Molecular Structure Underlying the Allosteric Mechanism of Caffeine Detection in Taste Sensor

Abstract

The use of taste sensors with lipid/polymer membranes is one of the methods to evaluate taste. As previously reported, taste sensors can detect non-charged substances such as caffeine by modifying the lipid/polymer membranes with hydroxybenzoic acids (HBAs). The mechanism of caffeine detection by taste sensors was identified to be an allosteric one. Generally, the allosteric mechanism, defined as “regulation at distant sites”, is used to describe the regulation process for proteins.
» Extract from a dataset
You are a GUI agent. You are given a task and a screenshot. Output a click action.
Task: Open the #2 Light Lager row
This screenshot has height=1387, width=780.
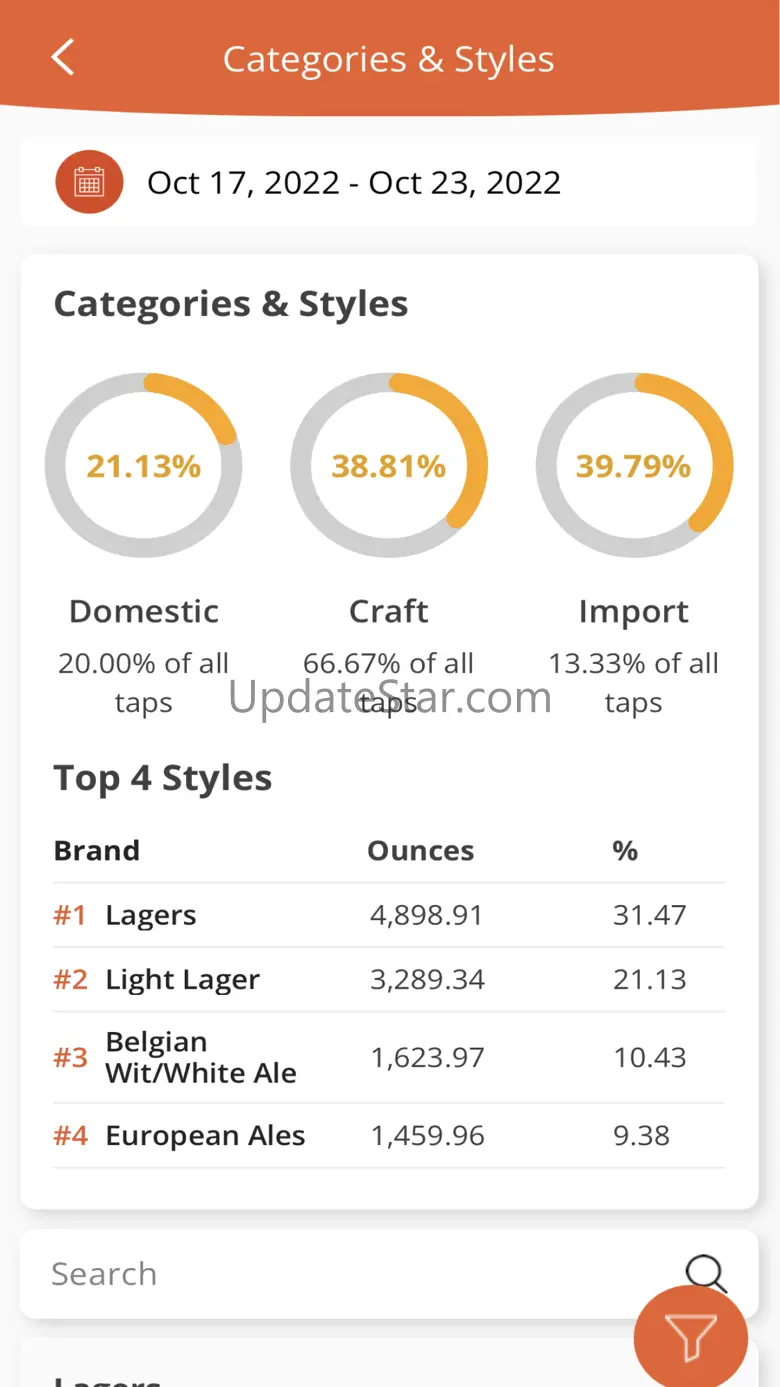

In this study, to improve the sensitivity of taste sensors to caffeine and its analogs using the allosteric mechanism, we used various modifiers of lipid/polymer membranes, and we detected caffeine using taste sensors with the modified membranes. The detection of the caffeine analogs theophylline and theobromine was also analyzed. The results of caffeine detection clarified that the molecular structure underlying the allosteric mechanism capable of effective caffeine detection involves both the carboxyl and hydroxyl groups, where the hydroxyl group can form intermolecular H bonds with caffeine. Furthermore, the taste sensors with a modifier, which has the molecular structure underlying the allosteric mechanism, showed high sensitivity to caffeine and caffeine analogs. The use of an allosteric mechanism may help improve the sensitivity of taste sensors to other non-charged pharmaceutical substances, such as dexamethasone and prednisolone, in the future.